# WORK TO COMPLETE
For the entries below, the result should be an exact transcription of the lines from the one with "Given: Select the" up to and including the one with "Task: Expand the", and only those.

Collected data:
__________________________________________________

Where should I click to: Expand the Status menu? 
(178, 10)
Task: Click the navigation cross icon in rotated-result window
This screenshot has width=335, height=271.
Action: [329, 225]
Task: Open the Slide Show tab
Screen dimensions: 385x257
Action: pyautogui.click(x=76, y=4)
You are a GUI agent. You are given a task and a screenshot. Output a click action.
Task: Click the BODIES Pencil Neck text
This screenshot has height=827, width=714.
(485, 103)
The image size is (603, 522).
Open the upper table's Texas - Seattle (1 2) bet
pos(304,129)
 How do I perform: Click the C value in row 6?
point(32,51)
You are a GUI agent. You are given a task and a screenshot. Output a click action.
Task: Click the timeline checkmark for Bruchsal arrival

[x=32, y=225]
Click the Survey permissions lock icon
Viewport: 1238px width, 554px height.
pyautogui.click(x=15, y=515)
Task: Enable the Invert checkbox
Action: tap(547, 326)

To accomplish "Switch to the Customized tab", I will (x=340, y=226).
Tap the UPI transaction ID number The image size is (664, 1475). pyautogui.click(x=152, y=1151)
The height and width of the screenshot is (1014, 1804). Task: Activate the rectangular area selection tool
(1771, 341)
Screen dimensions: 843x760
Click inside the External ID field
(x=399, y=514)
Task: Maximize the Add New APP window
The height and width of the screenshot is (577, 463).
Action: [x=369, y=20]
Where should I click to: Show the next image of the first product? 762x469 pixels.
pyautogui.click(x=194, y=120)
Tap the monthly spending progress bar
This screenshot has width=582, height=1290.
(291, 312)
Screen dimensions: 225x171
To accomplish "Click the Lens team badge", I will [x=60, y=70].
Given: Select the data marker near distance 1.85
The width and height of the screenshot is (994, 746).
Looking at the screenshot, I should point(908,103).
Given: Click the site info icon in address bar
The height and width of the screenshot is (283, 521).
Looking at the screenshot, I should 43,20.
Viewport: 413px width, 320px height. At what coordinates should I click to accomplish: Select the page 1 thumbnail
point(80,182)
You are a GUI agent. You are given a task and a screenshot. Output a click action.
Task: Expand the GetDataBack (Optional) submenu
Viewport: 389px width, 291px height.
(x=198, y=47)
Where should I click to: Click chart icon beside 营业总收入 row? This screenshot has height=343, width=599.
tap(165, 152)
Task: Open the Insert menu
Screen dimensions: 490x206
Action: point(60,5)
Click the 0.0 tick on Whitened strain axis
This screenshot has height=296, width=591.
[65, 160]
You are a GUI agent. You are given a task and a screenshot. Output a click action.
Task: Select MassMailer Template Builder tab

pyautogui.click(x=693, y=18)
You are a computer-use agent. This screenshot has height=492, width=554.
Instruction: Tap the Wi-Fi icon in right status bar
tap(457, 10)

__________________________________________________

# ANSWER SPACE
Given: Select the data marker near distance 1.85
The width and height of the screenshot is (994, 746).
Looking at the screenshot, I should point(908,103).
Given: Click the site info icon in address bar
The height and width of the screenshot is (283, 521).
Looking at the screenshot, I should 43,20.
Viewport: 413px width, 320px height. At what coordinates should I click to accomplish: Select the page 1 thumbnail
point(80,182)
You are a GUI agent. You are given a task and a screenshot. Output a click action.
Task: Expand the GetDataBack (Optional) submenu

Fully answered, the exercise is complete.